▸ PROBLEM TO SOLVE: Count the rows below that contain the string "icon", and give only the number.

═══ DATA SUPPLIED ═══

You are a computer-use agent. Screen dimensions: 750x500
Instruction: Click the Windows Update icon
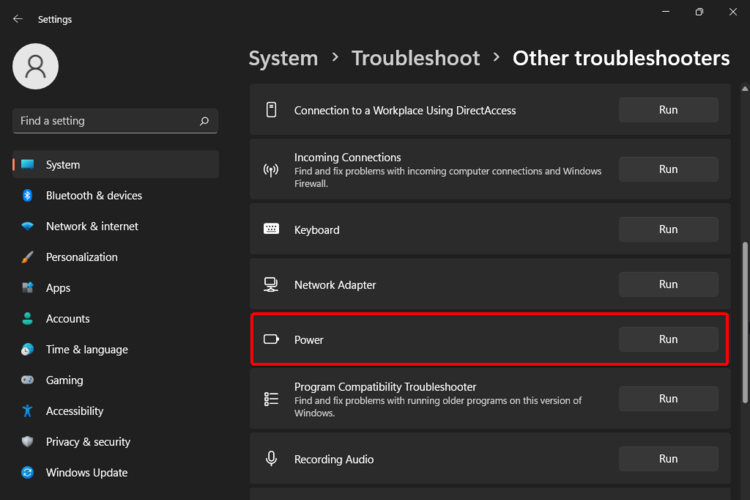tap(28, 473)
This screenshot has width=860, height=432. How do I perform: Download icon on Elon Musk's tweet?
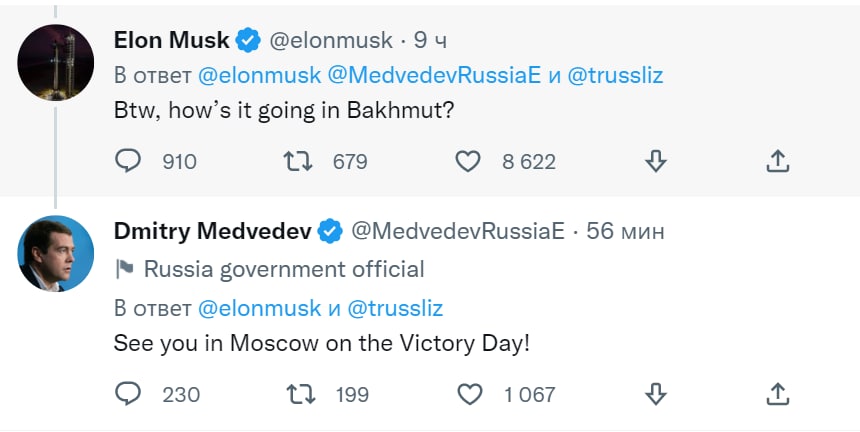656,161
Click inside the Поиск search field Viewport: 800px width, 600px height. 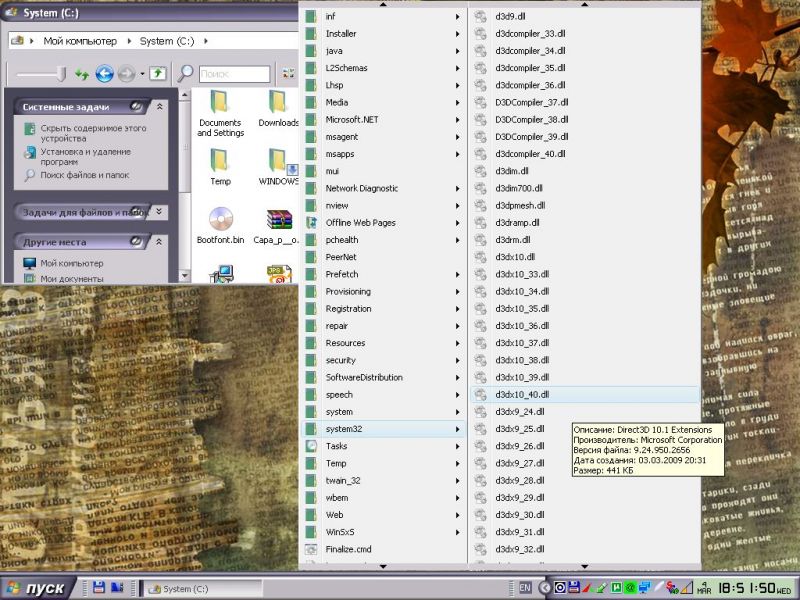pyautogui.click(x=233, y=74)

═══

▸ OUTPUT: 2